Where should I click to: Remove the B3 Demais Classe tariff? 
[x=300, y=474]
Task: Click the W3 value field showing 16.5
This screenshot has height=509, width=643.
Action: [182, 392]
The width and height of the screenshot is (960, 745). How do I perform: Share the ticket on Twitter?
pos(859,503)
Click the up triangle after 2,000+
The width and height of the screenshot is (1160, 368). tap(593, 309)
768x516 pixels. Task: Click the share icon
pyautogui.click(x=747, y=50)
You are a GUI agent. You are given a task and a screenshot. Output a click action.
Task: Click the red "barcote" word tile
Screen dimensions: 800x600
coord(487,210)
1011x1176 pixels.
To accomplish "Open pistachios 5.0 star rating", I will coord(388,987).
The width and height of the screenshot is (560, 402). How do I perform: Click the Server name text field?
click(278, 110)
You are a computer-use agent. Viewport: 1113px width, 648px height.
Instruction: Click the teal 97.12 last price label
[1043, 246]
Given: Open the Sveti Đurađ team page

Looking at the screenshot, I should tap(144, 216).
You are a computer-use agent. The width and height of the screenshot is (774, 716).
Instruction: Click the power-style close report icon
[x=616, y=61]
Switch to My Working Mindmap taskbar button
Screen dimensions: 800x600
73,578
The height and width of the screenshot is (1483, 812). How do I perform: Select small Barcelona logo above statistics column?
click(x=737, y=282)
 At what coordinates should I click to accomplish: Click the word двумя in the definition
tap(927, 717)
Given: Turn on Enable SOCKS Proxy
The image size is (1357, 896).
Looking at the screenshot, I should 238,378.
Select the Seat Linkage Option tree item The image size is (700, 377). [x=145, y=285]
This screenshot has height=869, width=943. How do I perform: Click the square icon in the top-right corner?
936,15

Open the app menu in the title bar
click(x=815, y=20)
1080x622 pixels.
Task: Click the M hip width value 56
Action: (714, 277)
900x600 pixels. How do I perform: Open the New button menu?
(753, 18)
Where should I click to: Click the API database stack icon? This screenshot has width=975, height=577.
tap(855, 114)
#####
• [WHAT YOU WILL DO]:
Please give all the entries above again, exactly as they stand.

• [YOUR SOLUTION]:
Where should I click to: Remove the B3 Demais Classe tariff? 
[x=300, y=474]
Task: Click the W3 value field showing 16.5
This screenshot has height=509, width=643.
Action: [182, 392]
The width and height of the screenshot is (960, 745). How do I perform: Share the ticket on Twitter?
pos(859,503)
Click the up triangle after 2,000+
The width and height of the screenshot is (1160, 368). tap(593, 309)
768x516 pixels. Task: Click the share icon
pyautogui.click(x=747, y=50)
You are a GUI agent. You are given a task and a screenshot. Output a click action.
Task: Click the red "barcote" word tile
Screen dimensions: 800x600
coord(487,210)
1011x1176 pixels.
To accomplish "Open pistachios 5.0 star rating", I will coord(388,987).
The width and height of the screenshot is (560, 402). How do I perform: Click the Server name text field?
click(278, 110)
You are a computer-use agent. Viewport: 1113px width, 648px height.
Instruction: Click the teal 97.12 last price label
[1043, 246]
Given: Open the Sveti Đurađ team page

Looking at the screenshot, I should tap(144, 216).
You are a computer-use agent. The width and height of the screenshot is (774, 716).
Instruction: Click the power-style close report icon
[x=616, y=61]
Switch to My Working Mindmap taskbar button
Screen dimensions: 800x600
73,578
The height and width of the screenshot is (1483, 812). How do I perform: Select small Barcelona logo above statistics column?
click(x=737, y=282)
 At what coordinates should I click to accomplish: Click the word двумя in the definition
tap(927, 717)
Given: Turn on Enable SOCKS Proxy
The image size is (1357, 896).
Looking at the screenshot, I should 238,378.
Select the Seat Linkage Option tree item The image size is (700, 377). [x=145, y=285]
This screenshot has height=869, width=943. How do I perform: Click the square icon in the top-right corner?
936,15

Open the app menu in the title bar
click(x=815, y=20)
1080x622 pixels.
Task: Click the M hip width value 56
Action: (714, 277)
900x600 pixels. How do I perform: Open the New button menu?
(753, 18)
Where should I click to: Click the API database stack icon? This screenshot has width=975, height=577.
tap(855, 114)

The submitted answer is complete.